**YOUR INSTRUCTIONS:** From the article on the UDI and Independents group below, reproduce the part that opens with "Former centre-right parliamentary" and closes with "dissolved in 2022.", swapping "dissolved" for "disbanded".

**PASSAGE SHOWN:**

- Chamber: National Assembly
- Legislature(s): 14th & 15th (Fifth Republic)
- Foundation: 26 June 2012
- Dissolution: 21 June 2022
- Previous name(s): UDI group (2012–2017) The Constructives: Republicans, UDI, Independents group (2017) UDI, Agir and Independents group (2017–2019; 2019–2020)
- Member parties: UDI DVD
- President: Jean-Christophe Lagarde (final)
- Constituency: Seine-Saint-Denis's 5th
- Representation: 19 / 577
- Ideology: Liberalism
- Website: Facebook page

= UDI and Independents group =

Former centre-right parliamentary group in France

The UDI and Independent deputies (Députés UDI & indépendants) was a parliamentary group in the National Assembly of France including members of the Union of Democrats and Independents (UDI), Agir (2017–2020), and some dissidents of The Republicans (LR) after the 2017 legislative election. It was formed in 2012 and dissolved in 2022.

== History ==
On 26 June 2012, the UDI group was founded in the aftermath of the 2012 legislative election.

In the aftermath of the legislative elections on 11 and 18 June 2017, the split between Macron-compatible "constructives" within the Republicans (LR) and the rest of the party re-emerged. On 21 June, Thierry Solère announced the creation of a new common group in the National Assembly with the Union of Democrats and Independents (UDI) likely to contain 18 UDI and about 15 LR deputies. The formation of two parliamentary groups on the right represented a symbolic divorce to the two threads on the right (the moderates and the hardliners) and the end of the old Union for a Popular Movement (UMP) which had been created in 2002 to unite the right and centre.

On 27 June, the group announced that Franck Riester (LR) and Stéphane Demilly (UDI) would preside as co-presidents. At the time of its formation on 27 June, the parliamentary group included 35 deputies, including 1 associated member.

On 28 November, following the establishment of the political party Agir by LR members, the group was renamed to the UDI, Agir and Independents group (groupe UDI, Agir et indépendants), with Jean-Christophe Lagarde replacing Demilly as part of the rotating co-presidency of the group. Simultaneously, Thierry Solère, after his exclusion from the Republicans as a result of his role in the constructives and subsequent adhesion with La République En Marche!, voluntarily left for the La République En Marche group.

Marine Brenier left the group to rejoin The Republicans group on 23 January 2018, and the invalidation of the election of Napole Polutele on 2 February reduced the group by one more and triggered a by-election.

**DATA SECTION:**

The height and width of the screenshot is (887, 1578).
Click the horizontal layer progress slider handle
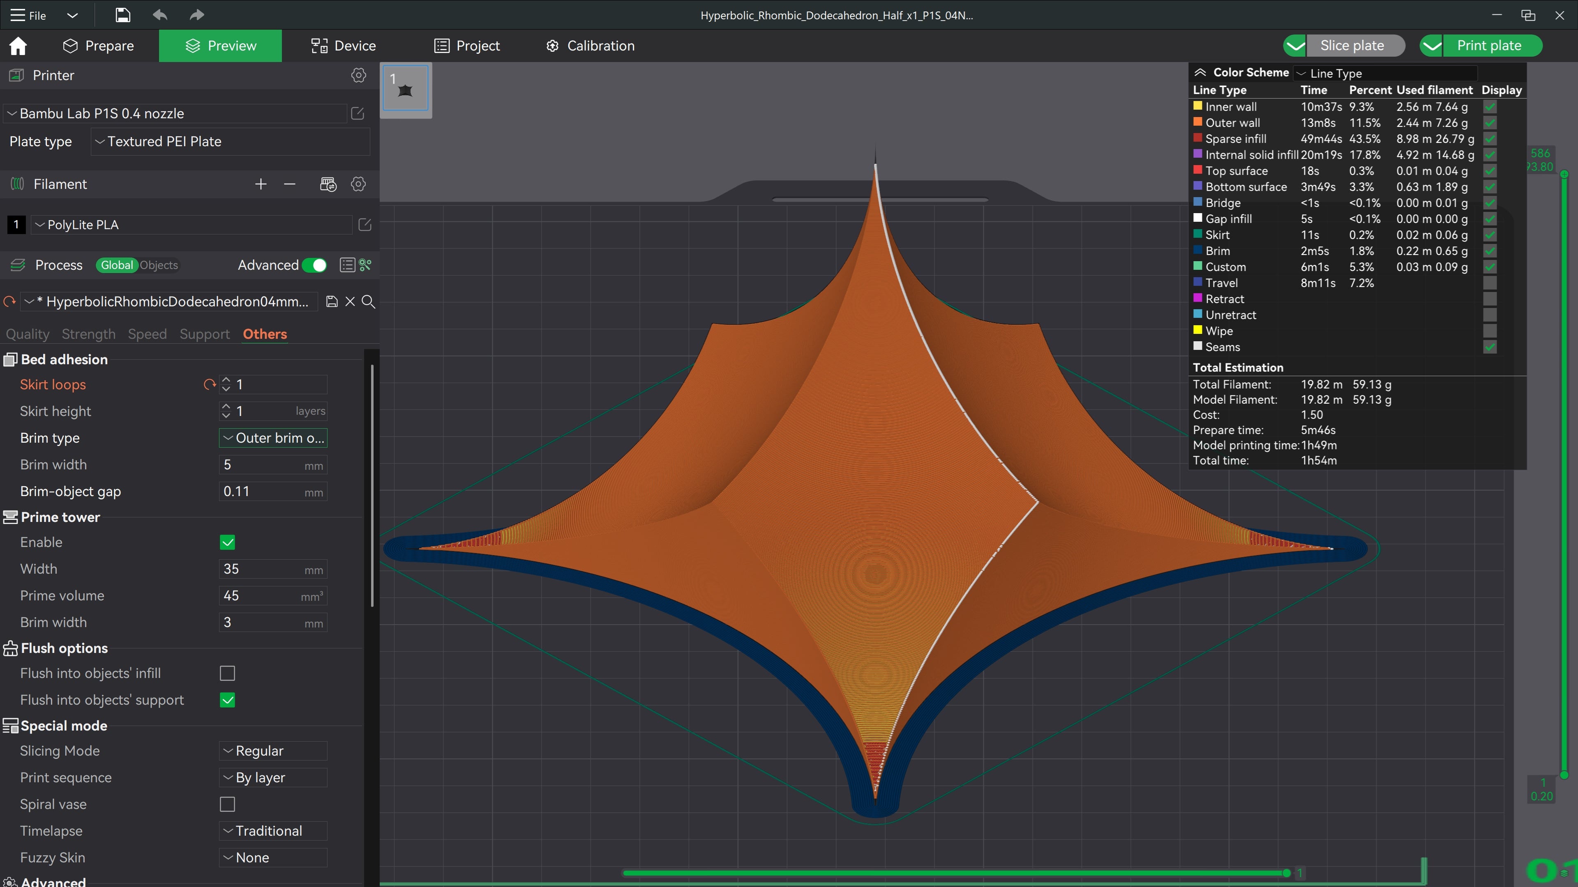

**TASK SOLUTION:**
Former centre-right parliamentary group in France

The UDI and Independent deputies (Députés UDI & indépendants) was a parliamentary group in the National Assembly of France including members of the Union of Democrats and Independents (UDI), Agir (2017–2020), and some dissidents of The Republicans (LR) after the 2017 legislative election. It was formed in 2012 and disbanded in 2022.